Under Rule 8.3(b) of the U.K. City Code, any person who is, or becomes, interested in one per cent. or more of any class of relevant securities of Alent or of any securities exchange offeror must make a Dealing Disclosure if the person deals in any relevant securities of Alent or of any securities exchange offeror. A Dealing Disclosure must contain details of the dealing concerned and of the person's interests and short positions in, and rights to subscribe for, any relevant securities of each of (i) Alent and (ii) any securities exchange offeror, save to the extent that these details have previously been disclosed under Rule 8 of the U.K. City Code. A Dealing Disclosure by a person to whom Rule 8.3(b) of the U.K. City Code applies must be made by no later than 3.30 p.m. (London time) on the business day following the date of the relevant dealing.
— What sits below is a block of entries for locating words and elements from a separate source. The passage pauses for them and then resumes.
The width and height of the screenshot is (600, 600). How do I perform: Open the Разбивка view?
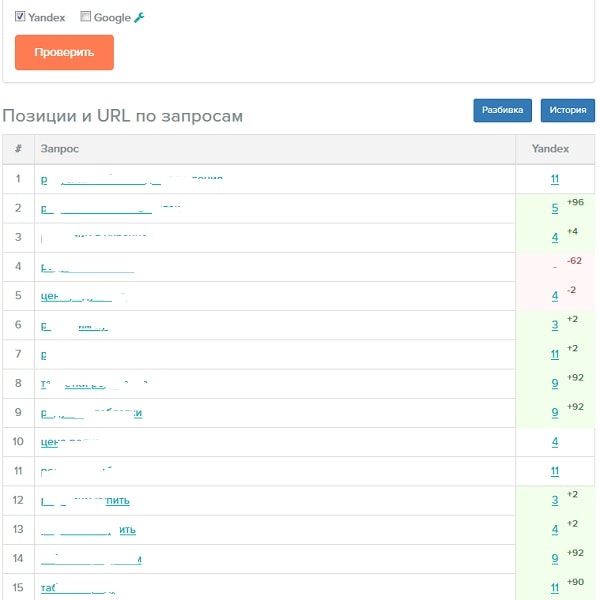click(502, 111)
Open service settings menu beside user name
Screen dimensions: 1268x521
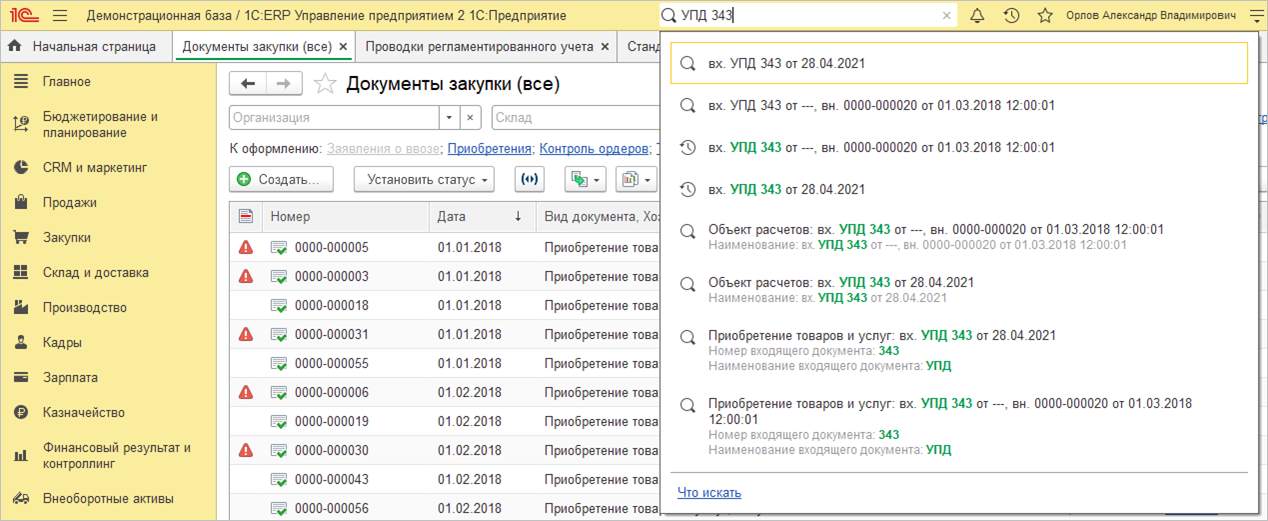(1256, 16)
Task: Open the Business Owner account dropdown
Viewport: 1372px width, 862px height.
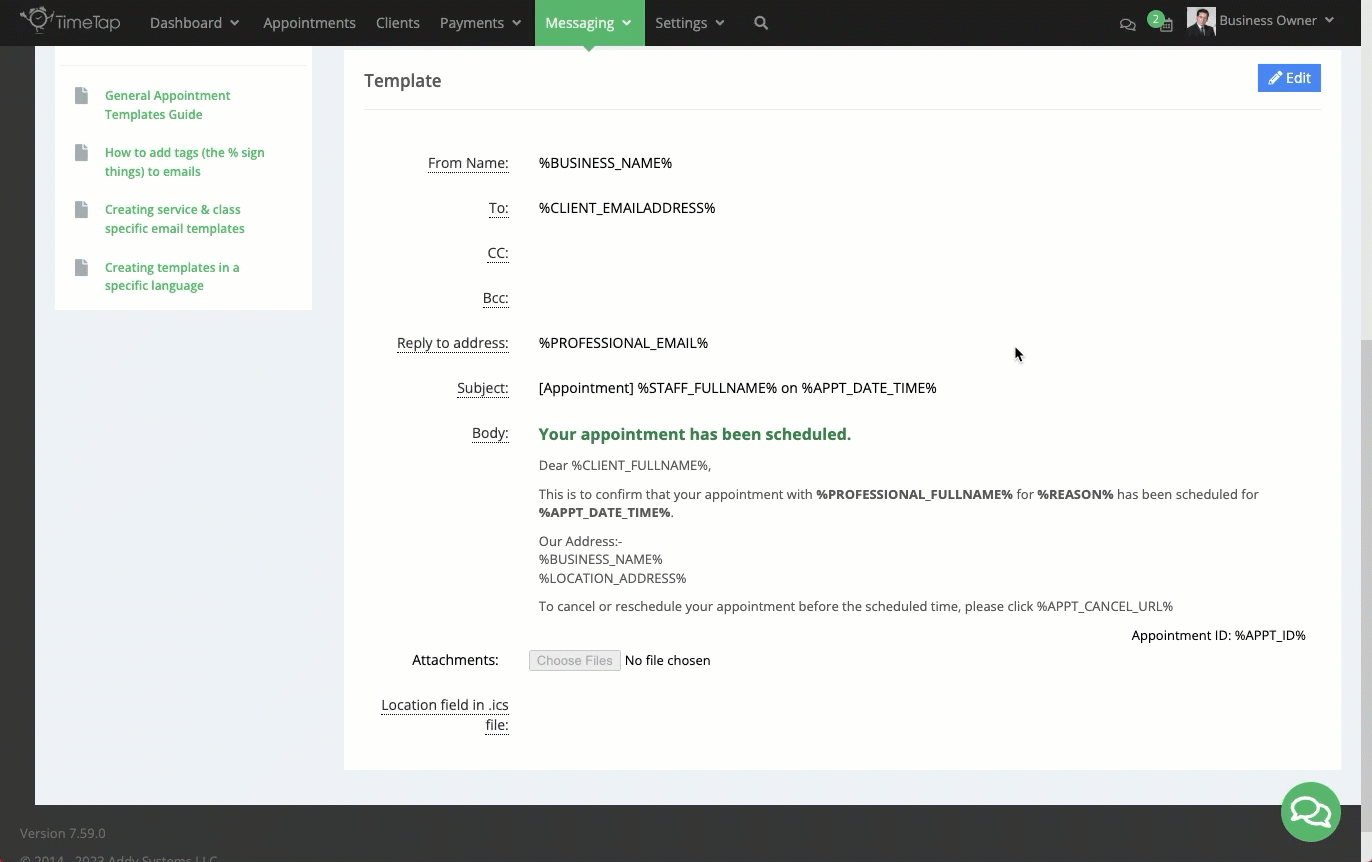Action: click(1268, 20)
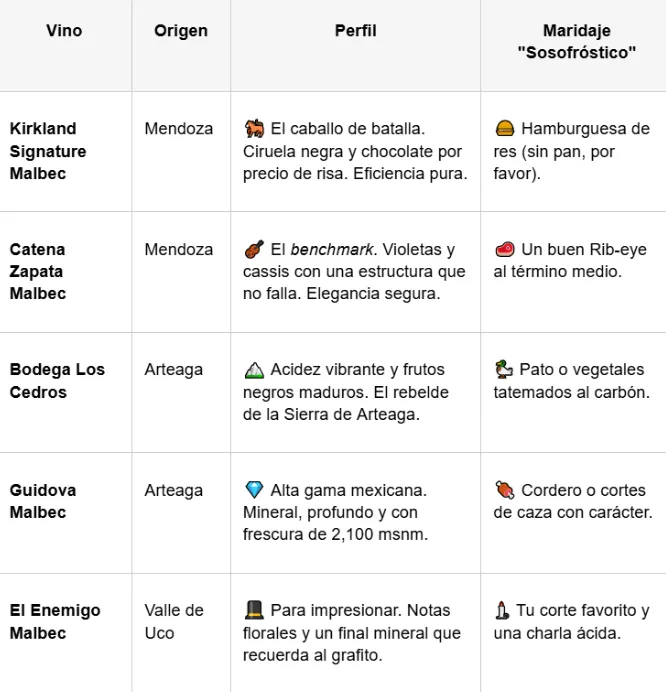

If two or more persons act together pursuant to an agreement or understanding, whether formal or informal, to acquire or control an interest in relevant securities of Alent or a securities exchange offeror, they will be deemed to be a single person for the purpose of Rule 8.3 of the U.K. City Code.
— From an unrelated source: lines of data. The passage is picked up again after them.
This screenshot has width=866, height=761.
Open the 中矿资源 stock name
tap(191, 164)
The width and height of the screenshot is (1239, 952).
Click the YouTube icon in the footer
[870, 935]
Opening Position Disclosures must also be made by Alent and by any offeror and Dealing Disclosures must also be made by Alent, by any offeror and by any persons acting in concert with any of them (see Rules 8.1, 8.2 and 8.4 of the U.K. City Code). Details of the offeree and offeror companies in respect of whose relevant securities Opening Position Disclosures and Dealing Disclosures must be made can be found in the Disclosure Table on the Panel's website at www.thetakeoverpanel.org.uk, including details of the number of relevant securities in issue, when the offer period commenced and when any offeror was first identified. If you are in any doubt as to whether you are required to make an Opening Position Disclosure or a Dealing Disclosure, you should contact the Panel's Market Surveillance Unit on +44 (0) 20 7638 0129.

No Offer or Solicitation

This release and referenced conference call is provided for informational purposes only and does not constitute an offer to sell, or an invitation to subscribe for, purchase or exchange, any securities or the solicitation of any vote or approval in any jurisdiction, nor shall there be any sale, issuance, exchange or transfer of the securities referred to in this press release in any jurisdiction in contravention of applicable law.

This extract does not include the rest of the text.